On 7/27/15, Ryan Lane <rlane32(a)gmail.com> wrote:
Brian Wolff <bawolff@...> writes:
Data does not prove things "good". Data
proves (or more likely provides
some support but not proves) some objective
hypothesis. Proving normative
claims with objective data is pretty impossible.
That may sound pendantic, but i think its an
Evidence should be presented in the form of "This
findability of the edit button by 40% among anons in our experiment [link to
details]. Therefor I/we believe this is a good change because I/we think
that findability of edit button is important". Separating what the data
proves and what are personal opinions about the data is important to make
the "science" sound legitament and not manipulatrd.
It sounds pedantic because it is :). Good/bad in my proposal was targeting
the hypothesis, not the moral concept of good/bad. Good = the hypothesis is
shown to be effective; bad = the hypothesis is shown to be ineffective.

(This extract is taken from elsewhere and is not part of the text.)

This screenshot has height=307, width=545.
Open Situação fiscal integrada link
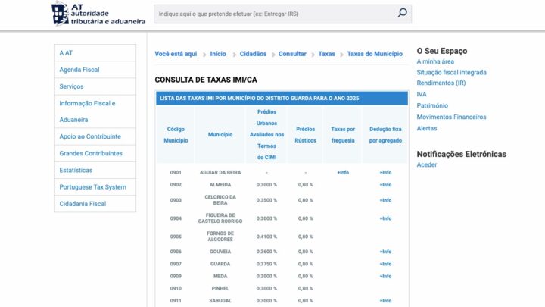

At the risk of being a bit nitpicky here, if that's the case, and when
you say "...there's always some vocal minority that will hate change,
even when it's presented with data proving it to be good", what you
really mean is "... there's always some vocal minority that will hate
change, even when it's presented with data proving that there exists
some hypothesis about the change that can be shown to be in effect".
Similarly, when you say "The data is the voice of the community. It's
what proves if an idea
is good or bad.", what you really mean "The data is the voice of the
community. It's what proves if an idea has a hypothesis which has been
shown to be in effect or not be in effect."
Well I tend to agree with the versions of these statements where
"good" means a hypothesis is in effect, I don't think they make for a
very compelling argument.
What you've ignored in my proposal is the part where the community input is
part of the formation of the hypothesis. I also mentioned that vocal
minorities should be ignored with the exception of questioning the
methodology of the data analysis.
Fair enough. Well I don't think data "experiments" should be the
be-all and end-all, its certainly a useful tool. I agree that ensuring
community input in hypothesis formation and methodology critique is
vital to make sure that we make the best use of this tool.
Anecdotal data should be used as a means of following up on experiments, but
should not be considered in the data set as it's an unreliable source. If
there's a large amount of anecdotal data coming in, it's something that
should be part of the standard data set. There's obviously exceptions to
this, but assuming there's enough data it should be possible to gauge the
effectiveness of changes without relying on anecdotal data.
For instance, if a change negatively affects an editor's workflow, it should
be reflected in data like "avg/p95/p99 time for x action to occur", where x
is some normal editor workflow.
Say we wanted to improve discoverability of the edit button for new
users. So we put it in <blink> tags. This pisses off everyone for the
obvious reason. How would we measure user aggravation?